Même diminué, Bouteflika ne lâchera rien
Son état de santé précaire a été balayé d’un revers de la main par ses plus fervents partisans, certains n’hésitant pas à mettre en avant l’exemple – un peu daté – du président américain Franklin Delano Roosevelt, qui dirigea la première puissance mondiale et mena la Seconde Guerre mondiale en chaise roulante.
Certains ont avancé l’hypothèse que Bouteflika était désormais "candidat à son insu", l’annonce même de sa candidature ayant été faite à travers le premier ministre Abdelmalek Sellal, qui devrait également faire office de directeur de campagne.
Or, ce serait mal connaître l’homme et son caractère ombrageux que de penser que Bouteflika n’a pas choisi d’être candidat pour cette quatrième fois.
Même diminué, le président algérien ne lâchera rien jusqu’au dernier moment, voulant à tout prix continuer à protéger son cercle de fidèles, composé notamment de son frère et directeur de cabinet, Saïd, de l’ancien ministre de l’énergie Chékib Khélil, et de l’actuel Premier ministre ainsi que de quelques membres du gouvernement.
Le discret général "Toufik", toujours inamovible
Célibataire car "marié à l’Algérie" selon sa propre expression, Bouteflika compte également sur le chef d’État-Major, le général Ahmed Gaïd Salah, à la pointe du combat contre les adversaires du président.
Gaïd Salah est ainsi en train de livrer un formidable bras de fer face au mystérieux et tout-puissant chef du redoutable service de renseignement algérien, le général Mohamed Médiène "Toufik". Discret – il n’existe aucune photo publique de lui – autant que paranoïaque et ascétique, "Toufik" est à la tête du Département renseignement sécurité (DRS) depuis plus de vingt ans, et les Algériens comme les commentateurs lui prêtent des pouvoirs étendus, voyant son empreinte partout.
Depuis quatre ans, le DRS de "Toufik" diligente des enquêtes anti-corruption qui se rapprochent de plus en plus du clan présidentiel, ce qui a vraisemblablement poussé Bouteflika à tenter de "démonétiser" l’inamovible patron des services à l’été dernier, à travers une vaste restructuration de l’appareil sécuritaire.
Au début de l’année, une seconde estocade est portée à l’encontre du général "Toufik" à travers des critiques par voie de presse émises par le secrétaire général du FLN, Amar Saidani, membre du tout premier cercle du président Bouteflika.
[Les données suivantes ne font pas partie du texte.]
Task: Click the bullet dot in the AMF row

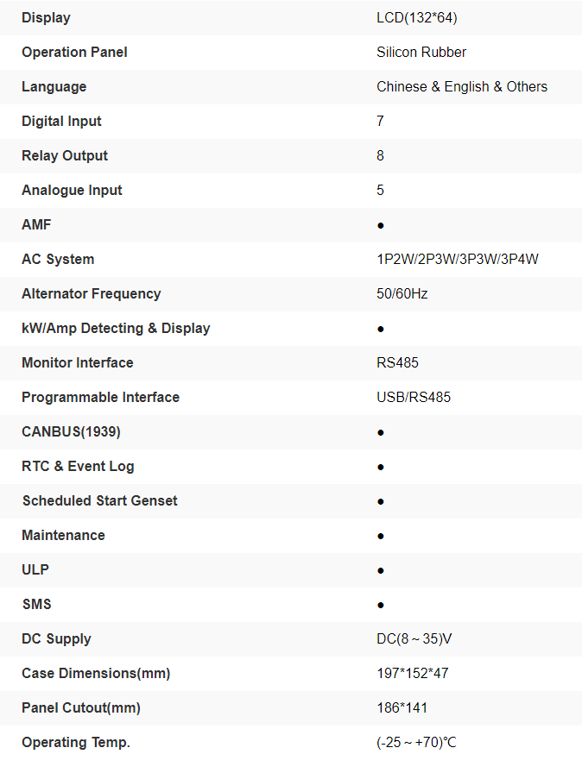Action: pyautogui.click(x=381, y=225)
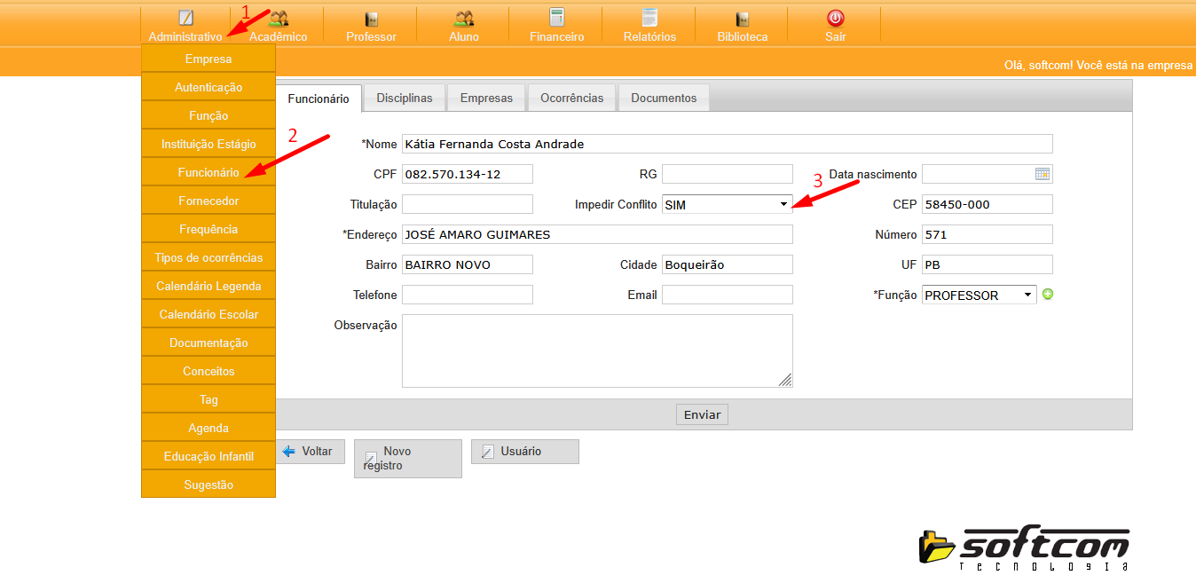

À ce moment, le tout-Alger bruisse d’une destitution prochaine et brutale du chef des services, mais rien n’arrive.
Las, cette double tentative d’affaiblissement du patron du DRS aura été vaine et n’aura que radicalisé encore plus le mystérieux général qui a depuis actionné ses réseaux de l’ombre et ses relais médiatiques pour faire campagne contre l’option "Boutefliquatre".
C’est ainsi que les Algériens ont assisté, médusés, à un bal médiatique d’anciens généraux de l’Armée nationale populaire (ANP) appelant à "respecter" le travail accompli par le DRS et son chef, rappelant par la même la centralité, voire le caractère sacré des services secrets dans la gestion de ce pays à part.
L'Algérie n'a pas pris le bon virage économique
Ce n’est là qu’un des multiples paradoxes qui traversent l’Algérie contemporaine, un pays jeune – la moitié des habitants a moins de 19 ans – dirigé par une génération qui a lutté pour l’indépendance et qui dépasse allègrement les 70, voire 80 ans, dont les avatars actuels les plus emblématiques sont Bouteflika, Médiène, Gaïd Salah et consorts.
Habituée au clair-obscur qu’entretiennent savamment ses dirigeants depuis l’indépendance, l’Algérie demeure l’un des mystères les plus insondables du monde arabe.
En effet, cette puissance gazière au richissime sous-sol n’a pas réussi sa transformation économique qui l’aurait sans doute propulsé au rang de puissance régionale à l’instar des Emirats ou du Qatar. Elle a toutefois réussi à préserver sa stabilité depuis la fin de la guerre civile des années 1990, en traversant le "printemps arabe" de manière paisible.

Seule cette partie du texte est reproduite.